The Basel rules are subject to approval in November by the next G20 group meeting in Seoul.

Countries will have to phase in the new rules by 1 January 2013, but their entry into force is staggered  for the agreement's stricter regulations. Some provisions will not take full effect until the beginning of 2019.

In a move that will please Germany's public-sector Landesbanks, which recently said they would need to raise 50 billion euros to satisfy Basel III, the Basel group agreed to let banks receive bailout money for capital reserves until 2017.

To shoulder the burden of the higher reserves – and to accommodate the acquisition of Deutsche Postbank, Germany's biggest lender, Deutsche Bank said it would sell shares to raise 9.8 billion on capital markets.

The World Savings Banks Institute and the European Savings Banks Group issued a statement in support of all efforts to strengthen the resilience of the banking sector.

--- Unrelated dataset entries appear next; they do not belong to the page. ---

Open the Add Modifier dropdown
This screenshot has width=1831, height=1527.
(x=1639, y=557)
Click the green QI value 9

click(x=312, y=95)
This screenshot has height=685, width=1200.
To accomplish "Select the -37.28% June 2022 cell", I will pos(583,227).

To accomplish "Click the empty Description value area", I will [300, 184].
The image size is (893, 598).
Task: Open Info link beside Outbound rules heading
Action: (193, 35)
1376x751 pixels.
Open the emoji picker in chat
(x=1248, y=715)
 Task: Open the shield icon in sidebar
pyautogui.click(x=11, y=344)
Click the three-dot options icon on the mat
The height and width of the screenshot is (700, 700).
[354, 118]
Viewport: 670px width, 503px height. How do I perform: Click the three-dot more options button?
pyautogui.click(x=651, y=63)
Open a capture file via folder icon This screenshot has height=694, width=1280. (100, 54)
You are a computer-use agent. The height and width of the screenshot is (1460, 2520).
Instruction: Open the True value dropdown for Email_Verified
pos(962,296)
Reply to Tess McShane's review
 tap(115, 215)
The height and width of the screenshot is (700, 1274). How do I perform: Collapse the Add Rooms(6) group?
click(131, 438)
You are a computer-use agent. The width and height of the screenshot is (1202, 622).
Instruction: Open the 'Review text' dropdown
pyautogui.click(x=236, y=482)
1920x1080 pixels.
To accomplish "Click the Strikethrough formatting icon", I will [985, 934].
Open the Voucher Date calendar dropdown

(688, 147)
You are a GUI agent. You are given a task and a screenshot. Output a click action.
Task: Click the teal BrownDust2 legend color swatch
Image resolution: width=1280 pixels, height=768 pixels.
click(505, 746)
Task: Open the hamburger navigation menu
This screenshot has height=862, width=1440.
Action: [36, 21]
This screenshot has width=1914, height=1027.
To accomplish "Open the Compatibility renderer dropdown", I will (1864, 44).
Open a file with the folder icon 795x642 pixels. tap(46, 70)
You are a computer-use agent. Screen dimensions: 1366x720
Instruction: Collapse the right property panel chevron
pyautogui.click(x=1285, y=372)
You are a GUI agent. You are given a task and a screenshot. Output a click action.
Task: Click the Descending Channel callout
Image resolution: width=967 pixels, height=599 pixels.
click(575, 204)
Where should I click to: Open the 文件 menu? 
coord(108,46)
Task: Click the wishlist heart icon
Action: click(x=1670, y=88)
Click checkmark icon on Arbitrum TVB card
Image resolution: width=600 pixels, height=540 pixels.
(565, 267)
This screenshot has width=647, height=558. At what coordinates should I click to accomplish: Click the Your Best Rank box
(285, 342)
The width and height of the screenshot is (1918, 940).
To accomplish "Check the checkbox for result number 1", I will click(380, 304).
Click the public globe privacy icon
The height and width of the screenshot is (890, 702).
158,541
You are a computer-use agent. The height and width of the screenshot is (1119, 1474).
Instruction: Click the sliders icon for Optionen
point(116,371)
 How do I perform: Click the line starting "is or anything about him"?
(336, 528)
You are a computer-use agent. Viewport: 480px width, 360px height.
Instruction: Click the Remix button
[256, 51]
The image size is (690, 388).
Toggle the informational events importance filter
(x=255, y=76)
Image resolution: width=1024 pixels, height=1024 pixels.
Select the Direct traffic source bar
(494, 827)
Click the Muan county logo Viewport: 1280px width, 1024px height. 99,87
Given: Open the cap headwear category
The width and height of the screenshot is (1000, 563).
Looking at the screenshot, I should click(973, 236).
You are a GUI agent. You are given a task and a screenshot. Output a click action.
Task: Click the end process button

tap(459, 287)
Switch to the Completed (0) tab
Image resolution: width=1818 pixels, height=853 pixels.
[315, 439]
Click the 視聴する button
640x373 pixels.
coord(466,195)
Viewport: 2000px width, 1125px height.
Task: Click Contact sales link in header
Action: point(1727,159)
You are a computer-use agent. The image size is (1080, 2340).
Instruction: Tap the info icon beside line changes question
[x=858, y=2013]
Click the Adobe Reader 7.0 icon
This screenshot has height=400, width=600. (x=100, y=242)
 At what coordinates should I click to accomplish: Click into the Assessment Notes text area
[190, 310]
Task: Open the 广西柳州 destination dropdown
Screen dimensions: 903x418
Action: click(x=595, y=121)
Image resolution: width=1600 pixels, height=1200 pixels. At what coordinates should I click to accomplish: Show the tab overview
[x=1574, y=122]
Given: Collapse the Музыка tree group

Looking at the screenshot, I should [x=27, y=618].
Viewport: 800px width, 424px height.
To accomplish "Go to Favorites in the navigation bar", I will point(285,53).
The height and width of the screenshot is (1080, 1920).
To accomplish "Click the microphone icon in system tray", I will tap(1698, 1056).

"However, regarding the current proposals, WSBI and ESBG find it regrettable that the Basel Committee has adopted a 'one size fits all' approach for capital, but does not make use of the possibilities for fine tuning according to banks' activities," the statement read.

“European banks will meet the new requirements," said Guido Ravoet, secretary-general of the European Banking Federation.

"But it will have consequences on the volume and cost of lending and therefore a cost on our economy too. I would like to stress that in Europe, 75% of lending to the private sector is carried out by banks, against only 25% in the US," he added.

Basel III's "contribution to long-term financial stability and growth will be substantial. The transition arrangements will enable banks to meet the new standards while supporting the economic recovery," said Jean-Claude Trichet, president of the European Central Bank.

The Capital Requirements Directive (CRD), adopted in 2006, is currently undergoing its fourth review at the European Commission (EURACTIV 01/03/10). The rules would enforce proposals under discussion by the Basel Committee for Banking Supervision, which sets minimum standards for banks in 27 countries and includes global standard setters like Ben Bernanke, chairman of the Federal Reserve.

In July, Germany was the only member of the Basel Committee - which gathers banking supervisors and central bankers - to refuse to endorse draft rules on new minimum levels of capital which banks will have to hold.

Meanwhile, on 7 July 2010, the European Parliament adopted the EU's third round of revisions to the CRD. The EU's finance ministers are expected to approve the Parliament's text in October 2010, bringing the legislative process on CRD III to a close. 

CRD III requires banks to adopt new policies on the structure, amount and timing of bonus payments to prevent traders from underwriting risky deals in order to boost their salaries.  

The new principles even go beyond the recommendations of the G20's Financial Stability Board because they impose limits on cash bonuses, require a partial deferral of bonuses and also place a cap on their amount relative to fixed salaries.

  • 2011: EU to amend Capital Requirements Directive for fourth time.
  • 1 Jan. 2013: Banks to begin adopting Basel III rules.